By: Victoria Aveyard
Published By: HarperTeen
Publication Date: February 1, 2015
Page Count: 400
Source: ARC Kindly Provided by Publisher
Audience: Young Adult - Fantasy
There is so much buzz around this novel that I was slightly intimidated. What if this one didn't live up to the hype? What if I was the only one who hated it? Was I really the best Lark to tackle this one? All of these questions swirled in my brain as my finger hovered over the download button on Edelweiss. I'm not always into fantasy reads - particular those with a dystopian flare - so I thought perhaps letting another Lark read and review this one would be best. I honestly don't know what happened. I kept gazing at the cover and before I realized what I had done the novel was zipping its way to my Kindle. At that point, I had to read it, right?

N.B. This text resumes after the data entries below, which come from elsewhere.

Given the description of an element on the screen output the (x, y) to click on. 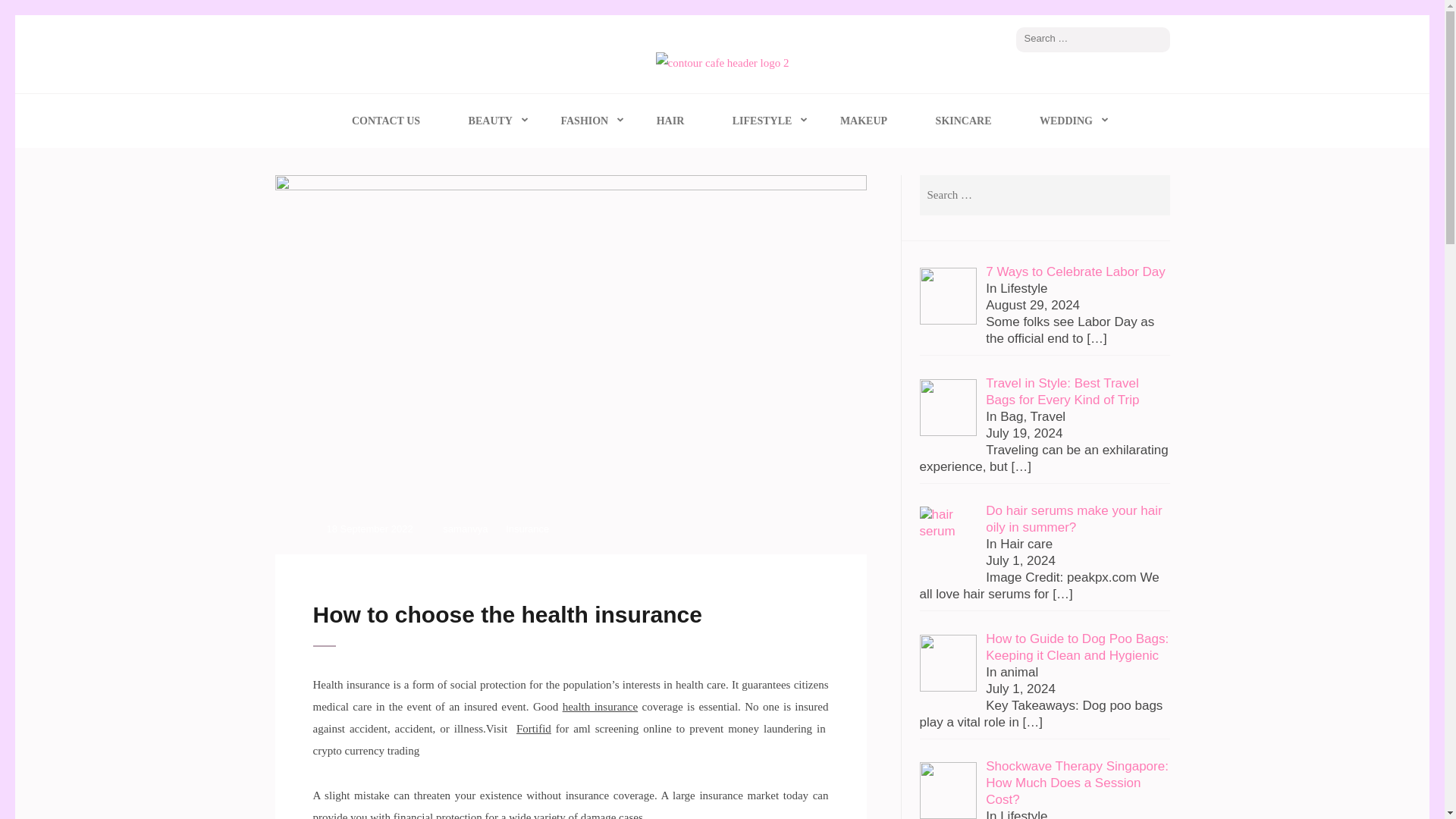
Search (1158, 39)
Search (1150, 195)
Search (1158, 39)
Search (1150, 195)
Given the description of an element on the screen output the (x, y) to click on. 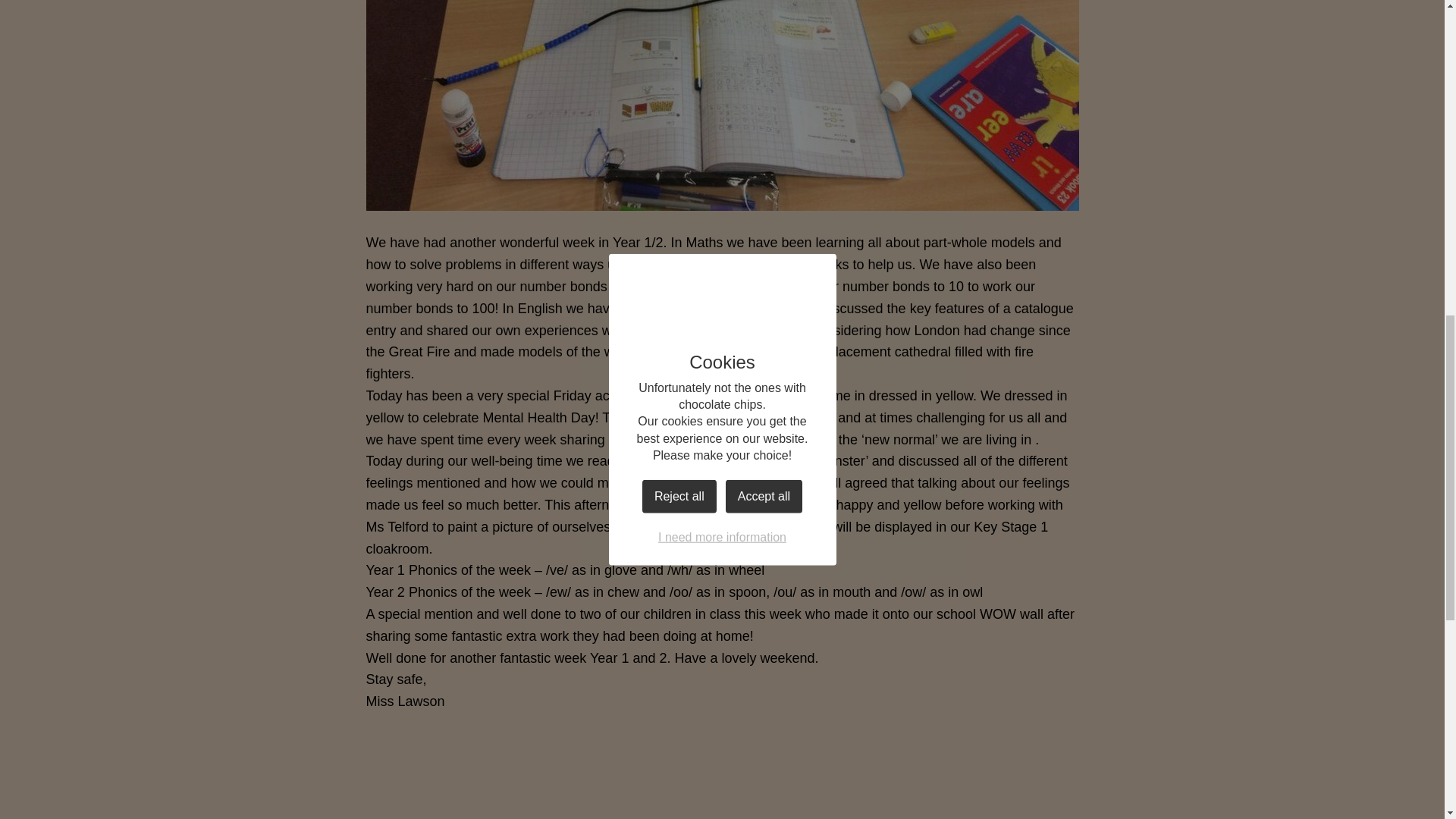
View large version of image (448, 773)
View large version of image (812, 773)
View large version of image (630, 773)
View large version of image (994, 773)
Given the description of an element on the screen output the (x, y) to click on. 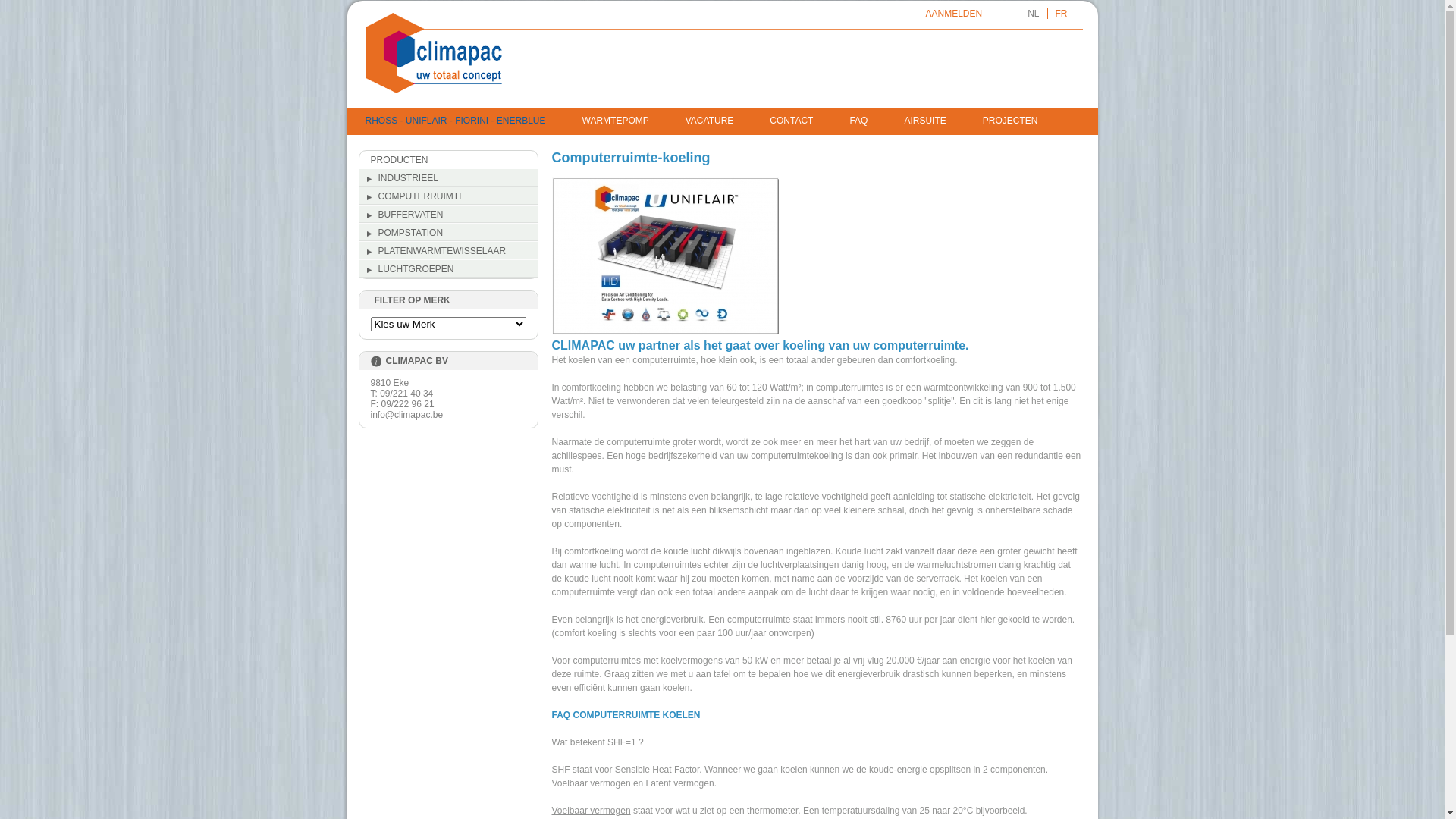
AIRSUITE Element type: text (924, 120)
POMPSTATION Element type: text (448, 232)
FR Element type: text (1061, 13)
LUCHTGROEPEN Element type: text (448, 269)
WARMTEPOMP Element type: text (615, 120)
VACATURE Element type: text (709, 120)
COMPUTERRUIMTE Element type: text (448, 196)
CONTACT Element type: text (790, 120)
PLATENWARMTEWISSELAAR Element type: text (448, 250)
climapac Element type: hover (433, 52)
AANMELDEN Element type: text (953, 13)
PROJECTEN Element type: text (1010, 120)
INDUSTRIEEL Element type: text (448, 178)
FAQ Element type: text (858, 120)
info@climapac.be Element type: text (406, 414)
BUFFERVATEN Element type: text (448, 214)
RHOSS - UNIFLAIR - FIORINI - ENERBLUE Element type: text (455, 120)
Given the description of an element on the screen output the (x, y) to click on. 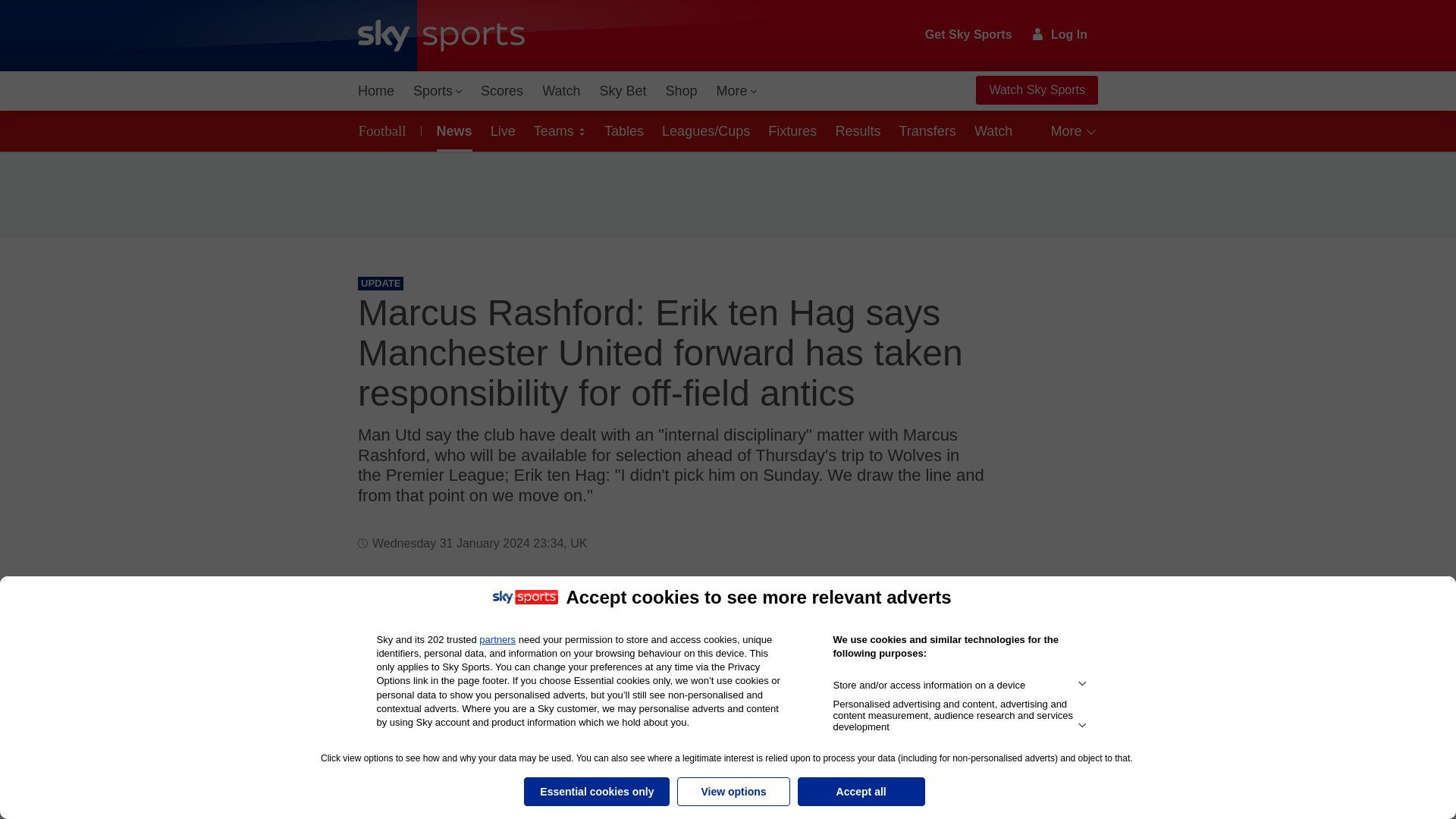
Log In (1060, 33)
Watch (561, 91)
Home (375, 91)
Scores (502, 91)
Football (385, 130)
Get Sky Sports (968, 34)
Shop (681, 91)
More (736, 91)
Watch Sky Sports (1036, 90)
Sports (437, 91)
Given the description of an element on the screen output the (x, y) to click on. 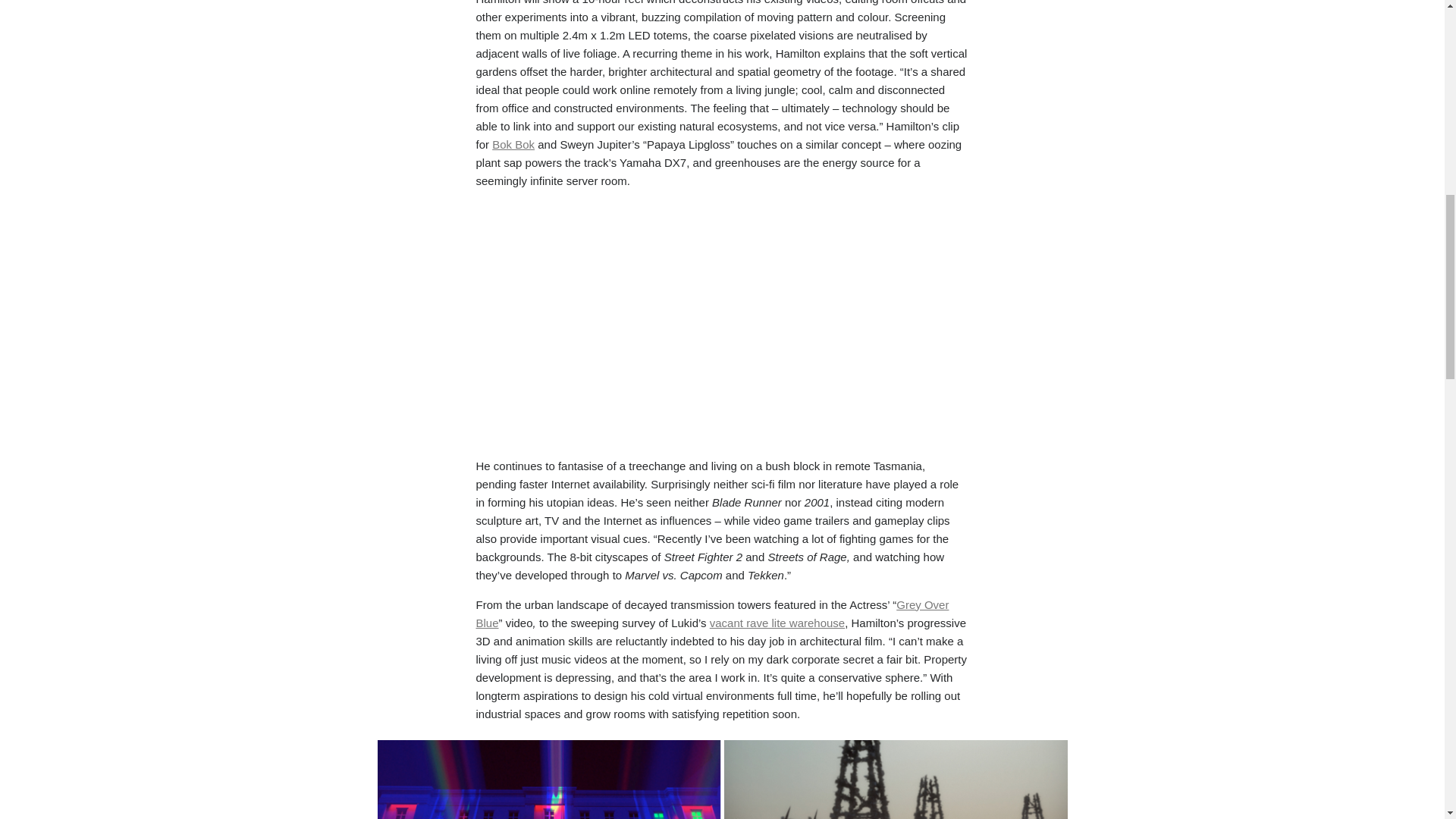
vacant rave lite warehouse (777, 622)
Bok Bok (513, 144)
Grey Over Blue (712, 613)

I began reading Red Queen with trepidation, but I soon settled into Mare's world. I found that I enjoyed her narrative style and saw her as a kindred spirit. Mare, like my teen self, felt like she couldn't quite find her place in her family or her world. I liked that Mare stood out in her family and community. Granted at the beginning she is more well known for being a thief than anything positive, she soon finds that she is far more special than anyone could have predicted.
I was fascinated by the structure of this society. The people are born with either red blood or silver blood. The silver bloods have gifts beyond normal human abilities. For example, some silvers can control fire while others have the ability to heal. I loved learning about the various silver blood skills. The society mimicked history in many ways. The stronger silver bloods dominate the red bloods and run society forcing the red bloods to work in lumber camps, on farms, and in factories. Red bloods are viewed as disposable and are often used in military capacities. The silver bloods live a more lavish lifestyle and many have no job beyond training to enhance their ability. Societal conflict in fiction always lures me in and helps me think about the issues around the world.
I also found the notion of violence in this one led me to some thought provoking moments. Is violence okay when one group subjugates another? Is violence okay when innocents can be effected if the goal is to make larger societal changes? Does violence make one a hero or a villain?
I don't want to speak too much about the plot because it is best experienced organically. I loved the intricate twists and turns that Aveyard weaves into Mare's story. There were some moments that felt predictable and then I discovered I had things wrong all along. I love when authors keep me on my toes. I am excited to read the next installment.
My one major lingering curiosity concerns the silver bloods. How did the evolve beyond the normal red blooded human? What caused them to be gifted while others are not? I hope these questions are addressed in the future novels.
I found Red Queen to be a dark, twisted fantasy with elements of X-Men, The Hunger Games, and Cinderella. These are not inspirations for the story (that I know of) but I couldn't help making these comparisons. That enhanced my reading experience. I couldn't have started 2015 with a better read!
One Last Gripe: I'm always irked by love triangles, but this one had a love square. Mare is awesome, but I find the fact that three guys love her to be a bit unrealistic.
Favorite Thing About This Book: I loved learning about all the silver abilities.
First Sentence: I hate First Friday.
Favorite Character: Mare
Least Favorite Character: The Queen
Graceling meets The Selection in debut novelist Victoria Aveyard's sweeping tale of seventeen-year-old Mare, a common girl whose once-latent magical power draws her into the dangerous intrigue of the king's palace. Will her power save her or condemn her?
Mare Barrow's world is divided by blood--those with common, Red blood serve the Silver- blooded elite, who are gifted with superhuman abilities. Mare is a Red, scraping by as a thief in a poor, rural village, until a twist of fate throws her in front of the Silver court. Before the king, princes, and all the nobles, she discovers she has an ability of her own.
To cover up this impossibility, the king forces her to play the role of a lost Silver princess and betroths her to one of his own sons. As Mare is drawn further into the Silver world, she risks everything and uses her new position to help the Scarlet Guard--a growing Red rebellion--even as her heart tugs her in an impossible direction. One wrong move can lead to her death, but in the dangerous game she plays, the only certainty is betrayal.